**ENTRIES PROVIDED:**
=======
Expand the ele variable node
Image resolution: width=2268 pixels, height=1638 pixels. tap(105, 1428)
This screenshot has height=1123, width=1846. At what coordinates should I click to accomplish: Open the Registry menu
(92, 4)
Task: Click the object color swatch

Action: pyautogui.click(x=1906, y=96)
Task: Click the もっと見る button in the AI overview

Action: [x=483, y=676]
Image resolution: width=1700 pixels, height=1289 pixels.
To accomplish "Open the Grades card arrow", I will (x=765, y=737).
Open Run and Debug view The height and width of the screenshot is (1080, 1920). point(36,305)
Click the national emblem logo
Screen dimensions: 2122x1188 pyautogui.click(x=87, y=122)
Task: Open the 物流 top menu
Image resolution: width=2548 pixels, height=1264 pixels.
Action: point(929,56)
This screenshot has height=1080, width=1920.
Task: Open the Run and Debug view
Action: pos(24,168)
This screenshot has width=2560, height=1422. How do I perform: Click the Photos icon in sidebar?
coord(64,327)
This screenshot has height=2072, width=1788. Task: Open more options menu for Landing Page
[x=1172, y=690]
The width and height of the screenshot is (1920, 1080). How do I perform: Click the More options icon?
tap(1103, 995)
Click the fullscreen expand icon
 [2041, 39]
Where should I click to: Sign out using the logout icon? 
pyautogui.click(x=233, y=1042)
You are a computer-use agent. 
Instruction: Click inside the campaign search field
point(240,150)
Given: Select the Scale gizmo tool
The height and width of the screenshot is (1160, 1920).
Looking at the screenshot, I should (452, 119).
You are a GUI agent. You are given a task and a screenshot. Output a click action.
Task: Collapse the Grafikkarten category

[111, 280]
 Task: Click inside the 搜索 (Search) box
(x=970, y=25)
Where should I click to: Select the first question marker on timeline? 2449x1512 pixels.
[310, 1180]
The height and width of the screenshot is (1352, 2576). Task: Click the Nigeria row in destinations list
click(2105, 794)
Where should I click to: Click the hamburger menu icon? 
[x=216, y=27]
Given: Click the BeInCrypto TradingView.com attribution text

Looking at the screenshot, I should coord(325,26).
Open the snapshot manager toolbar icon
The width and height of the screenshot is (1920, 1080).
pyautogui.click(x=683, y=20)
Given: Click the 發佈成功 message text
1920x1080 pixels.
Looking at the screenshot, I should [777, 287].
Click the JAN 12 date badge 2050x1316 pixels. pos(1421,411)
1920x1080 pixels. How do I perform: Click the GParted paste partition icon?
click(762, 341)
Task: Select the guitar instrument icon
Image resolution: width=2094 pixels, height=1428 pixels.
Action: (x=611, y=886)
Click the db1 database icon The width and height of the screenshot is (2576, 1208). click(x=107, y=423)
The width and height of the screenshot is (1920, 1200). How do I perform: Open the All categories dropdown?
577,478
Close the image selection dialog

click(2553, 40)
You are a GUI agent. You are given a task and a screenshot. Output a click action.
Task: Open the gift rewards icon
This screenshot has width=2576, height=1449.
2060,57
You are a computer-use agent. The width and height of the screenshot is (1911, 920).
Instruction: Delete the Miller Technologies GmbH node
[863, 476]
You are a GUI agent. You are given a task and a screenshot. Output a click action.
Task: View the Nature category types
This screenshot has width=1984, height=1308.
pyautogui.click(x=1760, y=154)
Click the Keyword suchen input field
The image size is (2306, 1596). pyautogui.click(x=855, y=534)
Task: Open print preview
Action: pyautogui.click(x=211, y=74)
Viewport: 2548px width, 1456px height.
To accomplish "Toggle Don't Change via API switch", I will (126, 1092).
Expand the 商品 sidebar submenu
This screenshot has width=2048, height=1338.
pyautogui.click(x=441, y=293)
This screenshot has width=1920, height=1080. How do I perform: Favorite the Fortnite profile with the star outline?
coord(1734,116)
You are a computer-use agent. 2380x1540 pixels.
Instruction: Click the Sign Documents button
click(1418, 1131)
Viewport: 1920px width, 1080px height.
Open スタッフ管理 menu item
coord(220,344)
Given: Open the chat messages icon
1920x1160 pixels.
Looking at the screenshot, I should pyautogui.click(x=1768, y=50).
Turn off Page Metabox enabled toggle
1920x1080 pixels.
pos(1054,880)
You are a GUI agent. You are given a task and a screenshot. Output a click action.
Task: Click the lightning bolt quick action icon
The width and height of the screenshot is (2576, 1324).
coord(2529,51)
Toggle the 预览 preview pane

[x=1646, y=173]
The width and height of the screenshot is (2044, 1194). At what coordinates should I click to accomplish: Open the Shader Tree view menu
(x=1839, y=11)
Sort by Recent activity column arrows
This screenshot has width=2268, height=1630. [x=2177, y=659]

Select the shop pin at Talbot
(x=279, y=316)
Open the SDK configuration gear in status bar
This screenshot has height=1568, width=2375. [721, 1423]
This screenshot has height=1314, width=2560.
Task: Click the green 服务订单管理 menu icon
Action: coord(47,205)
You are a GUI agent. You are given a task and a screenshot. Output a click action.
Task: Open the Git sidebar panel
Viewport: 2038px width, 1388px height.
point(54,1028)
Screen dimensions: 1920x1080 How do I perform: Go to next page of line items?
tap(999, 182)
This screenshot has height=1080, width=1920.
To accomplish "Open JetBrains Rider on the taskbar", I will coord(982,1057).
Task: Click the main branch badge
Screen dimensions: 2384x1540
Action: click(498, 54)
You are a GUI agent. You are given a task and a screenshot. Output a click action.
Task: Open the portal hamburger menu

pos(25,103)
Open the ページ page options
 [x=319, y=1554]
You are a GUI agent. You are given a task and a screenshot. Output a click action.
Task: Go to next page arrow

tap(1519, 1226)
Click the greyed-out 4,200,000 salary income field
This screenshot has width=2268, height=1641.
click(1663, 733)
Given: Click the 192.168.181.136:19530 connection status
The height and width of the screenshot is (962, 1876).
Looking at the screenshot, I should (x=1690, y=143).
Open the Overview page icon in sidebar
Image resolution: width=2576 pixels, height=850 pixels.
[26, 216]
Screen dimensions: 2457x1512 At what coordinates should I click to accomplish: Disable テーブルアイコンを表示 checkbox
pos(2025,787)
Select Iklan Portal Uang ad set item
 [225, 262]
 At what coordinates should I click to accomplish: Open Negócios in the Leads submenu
=======
**YOUR INSTRUCTIONS:**
Extract the data exactly as given.

**RESPONSE BOX:**
Expand the ele variable node
Image resolution: width=2268 pixels, height=1638 pixels. tap(105, 1428)
This screenshot has height=1123, width=1846. At what coordinates should I click to accomplish: Open the Registry menu
(92, 4)
Task: Click the object color swatch

Action: pyautogui.click(x=1906, y=96)
Task: Click the もっと見る button in the AI overview

Action: [x=483, y=676]
Image resolution: width=1700 pixels, height=1289 pixels.
To accomplish "Open the Grades card arrow", I will (x=765, y=737).
Open Run and Debug view The height and width of the screenshot is (1080, 1920). point(36,305)
Click the national emblem logo
Screen dimensions: 2122x1188 pyautogui.click(x=87, y=122)
Task: Open the 物流 top menu
Image resolution: width=2548 pixels, height=1264 pixels.
Action: point(929,56)
This screenshot has height=1080, width=1920.
Task: Open the Run and Debug view
Action: pos(24,168)
This screenshot has width=2560, height=1422. How do I perform: Click the Photos icon in sidebar?
coord(64,327)
This screenshot has height=2072, width=1788. Task: Open more options menu for Landing Page
[x=1172, y=690]
The width and height of the screenshot is (1920, 1080). How do I perform: Click the More options icon?
tap(1103, 995)
Click the fullscreen expand icon
 [2041, 39]
Where should I click to: Sign out using the logout icon? 
pyautogui.click(x=233, y=1042)
You are a computer-use agent. 
Instruction: Click inside the campaign search field
point(240,150)
Given: Select the Scale gizmo tool
The height and width of the screenshot is (1160, 1920).
Looking at the screenshot, I should (452, 119).
You are a GUI agent. You are given a task and a screenshot. Output a click action.
Task: Collapse the Grafikkarten category

[111, 280]
 Task: Click inside the 搜索 (Search) box
(x=970, y=25)
Where should I click to: Select the first question marker on timeline? 2449x1512 pixels.
[310, 1180]
The height and width of the screenshot is (1352, 2576). Task: Click the Nigeria row in destinations list
click(2105, 794)
Where should I click to: Click the hamburger menu icon? 
[x=216, y=27]
Given: Click the BeInCrypto TradingView.com attribution text

Looking at the screenshot, I should coord(325,26).
Open the snapshot manager toolbar icon
The width and height of the screenshot is (1920, 1080).
pyautogui.click(x=683, y=20)
Given: Click the 發佈成功 message text
1920x1080 pixels.
Looking at the screenshot, I should [777, 287].
Click the JAN 12 date badge 2050x1316 pixels. pos(1421,411)
1920x1080 pixels. How do I perform: Click the GParted paste partition icon?
click(762, 341)
Task: Select the guitar instrument icon
Image resolution: width=2094 pixels, height=1428 pixels.
Action: (x=611, y=886)
Click the db1 database icon The width and height of the screenshot is (2576, 1208). click(x=107, y=423)
The width and height of the screenshot is (1920, 1200). How do I perform: Open the All categories dropdown?
577,478
Close the image selection dialog

click(2553, 40)
You are a GUI agent. You are given a task and a screenshot. Output a click action.
Task: Open the gift rewards icon
This screenshot has width=2576, height=1449.
2060,57
You are a computer-use agent. The width and height of the screenshot is (1911, 920).
Instruction: Delete the Miller Technologies GmbH node
[863, 476]
You are a GUI agent. You are given a task and a screenshot. Output a click action.
Task: View the Nature category types
This screenshot has width=1984, height=1308.
pyautogui.click(x=1760, y=154)
Click the Keyword suchen input field
The image size is (2306, 1596). pyautogui.click(x=855, y=534)
Task: Open print preview
Action: pyautogui.click(x=211, y=74)
Viewport: 2548px width, 1456px height.
To accomplish "Toggle Don't Change via API switch", I will (126, 1092).
Expand the 商品 sidebar submenu
This screenshot has width=2048, height=1338.
pyautogui.click(x=441, y=293)
This screenshot has width=1920, height=1080. How do I perform: Favorite the Fortnite profile with the star outline?
coord(1734,116)
You are a computer-use agent. 2380x1540 pixels.
Instruction: Click the Sign Documents button
click(1418, 1131)
Viewport: 1920px width, 1080px height.
Open スタッフ管理 menu item
coord(220,344)
Given: Open the chat messages icon
1920x1160 pixels.
Looking at the screenshot, I should pyautogui.click(x=1768, y=50).
Turn off Page Metabox enabled toggle
1920x1080 pixels.
pos(1054,880)
You are a GUI agent. You are given a task and a screenshot. Output a click action.
Task: Click the lightning bolt quick action icon
The width and height of the screenshot is (2576, 1324).
coord(2529,51)
Toggle the 预览 preview pane

[x=1646, y=173]
The width and height of the screenshot is (2044, 1194). At what coordinates should I click to accomplish: Open the Shader Tree view menu
(x=1839, y=11)
Sort by Recent activity column arrows
This screenshot has width=2268, height=1630. [x=2177, y=659]

Select the shop pin at Talbot
(x=279, y=316)
Open the SDK configuration gear in status bar
This screenshot has height=1568, width=2375. [721, 1423]
This screenshot has height=1314, width=2560.
Task: Click the green 服务订单管理 menu icon
Action: coord(47,205)
You are a GUI agent. You are given a task and a screenshot. Output a click action.
Task: Open the Git sidebar panel
Viewport: 2038px width, 1388px height.
point(54,1028)
Screen dimensions: 1920x1080 How do I perform: Go to next page of line items?
tap(999, 182)
This screenshot has height=1080, width=1920.
To accomplish "Open JetBrains Rider on the taskbar", I will coord(982,1057).
Task: Click the main branch badge
Screen dimensions: 2384x1540
Action: click(498, 54)
You are a GUI agent. You are given a task and a screenshot. Output a click action.
Task: Open the portal hamburger menu

pos(25,103)
Open the ページ page options
 [x=319, y=1554]
You are a GUI agent. You are given a task and a screenshot. Output a click action.
Task: Go to next page arrow

tap(1519, 1226)
Click the greyed-out 4,200,000 salary income field
This screenshot has width=2268, height=1641.
click(1663, 733)
Given: Click the 192.168.181.136:19530 connection status
The height and width of the screenshot is (962, 1876).
Looking at the screenshot, I should (x=1690, y=143).
Open the Overview page icon in sidebar
Image resolution: width=2576 pixels, height=850 pixels.
[26, 216]
Screen dimensions: 2457x1512 At what coordinates should I click to accomplish: Disable テーブルアイコンを表示 checkbox
pos(2025,787)
Select Iklan Portal Uang ad set item
 [225, 262]
 At what coordinates should I click to accomplish: Open Negócios in the Leads submenu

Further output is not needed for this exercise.